We should run this with -Xmx90g, thus giving the JVM 90 GB to play with. Firing this up on Java 25, after a fairly long wait of 85 seconds, we see the following:

96636764160
[42, 42, 42, 42, 42, 42, 42, 42, 42, 42]
pos = 100000000
pos = 200000000
pos = 300000000
*snip*
pos = 2100000000
lbd.size() = -2147483648
time = 84638ms

Here is the JavaDoc for Collection.size():

/**
 * Returns the number of elements in this collection. If this
 * collection contains more than {@code Integer.MAX_VALUE}
 * elements, returns {@code Integer.MAX_VALUE}.
 *
 * @return the number of elements in this collection
 */

There are not many collections that can contain more than Integer.MAX_VALUE items. We already said that ConcurrentLinkedQueue can. In addition, we can also add more items to ConcurrentHashMap, ConcurrentLinkedDeque and the ConcurrentSkipList set and map. All of these implement the size() method correctly, where they return Integer.MAX_VALUE when they contain more elements.

Other collections like LinkedList and the old HashSet and HashMap incorrectly return negative values for size() when we overflow the count. The array based structures like ArrayList cannot create such large arrays, so we will never see a negative size().

Back to our experiment. We saw that it ran in about 85 seconds. If we turn on GC logging with -verbose:gc, we can see that a large amount of time was spent clearing out the young space. In our case, we actually don't need such a large old space, and so we can make a small modification by allocating a massive 85 GB young size: java -Xmx90g -XX:NewSize=85g -verbose:gc and we now see the output as follows after just 12 seconds:

96636764160
[42, 42, 42, 42, 42, 42, 42, 42, 42, 42]
pos = 100000000
pos = 200000000
*snip*
pos = 2100000000
lbd.size() = -2147483648
time = 12240ms

That is an incredible difference and goes to show what a large proportion of our time was spent in GC before. However, please don't use these settings in production, unless you are very sure that you won't end up with much worse performance.

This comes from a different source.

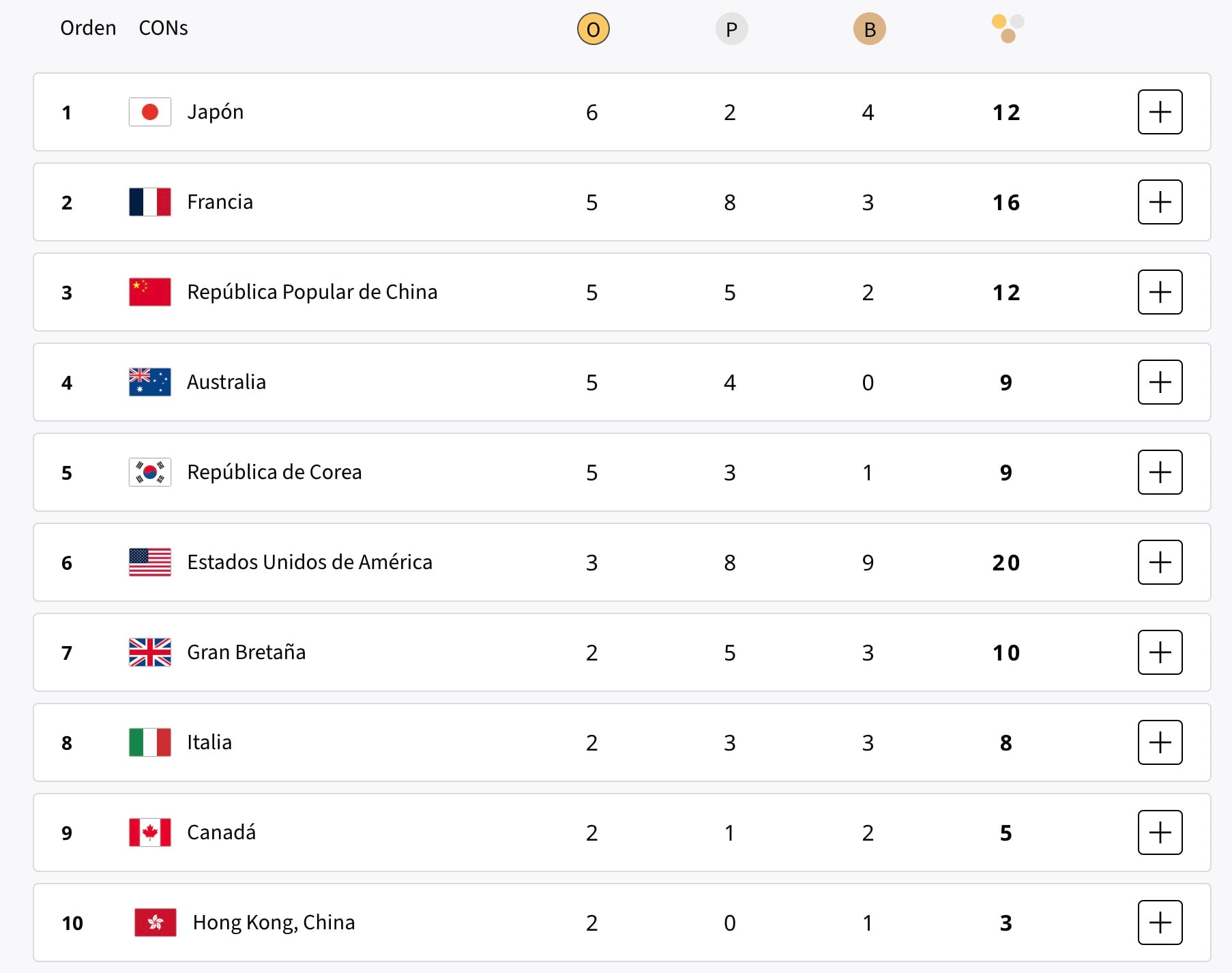Expand the Australia medal breakdown

pyautogui.click(x=1160, y=382)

Next we run the same code with Java 26, where I made one small change. For the variable n inside the addAll() method, instead of an int, I modified that to use a long. I also had to add a cast in the right place. That's it, and now the condition count + n <= capacity becomes false when we go beyond Integer.MAX_VALUE.

Here is the output running with Java 26, and with the NewSize set to 85 GB. We see that once the size would exceed the capacity, we fall back to super.addAll(). This will throw away our linked nodes and add them individually. After reaching the capacity, we see an IllegalStateException.

96636764160
[42, 42, 42, 42, 42, 42, 42, 42, 42, 42]
pos = 100000000
pos = 200000000
*snip*
pos = 2100000000
[14.772s][info][gc] GC(0) Pause Young (Normal)
    (G1 Evacuation Pause)
    82721M->801M(87104M) 639.310ms
pos = 100000000
pos = 200000000
*snip*
pos = 2100000000
time = 57738ms
Exception in thread "main" IllegalStateException: Deque full
  at java.base/java.util.concurrent.LinkedBlockingDeque.addLast

Note that to clear away 82 GB of objects takes just 639ms. It is quick to clear away objects, but if we had to move them all to the old space or the survivor spaces, that would be far more expensive.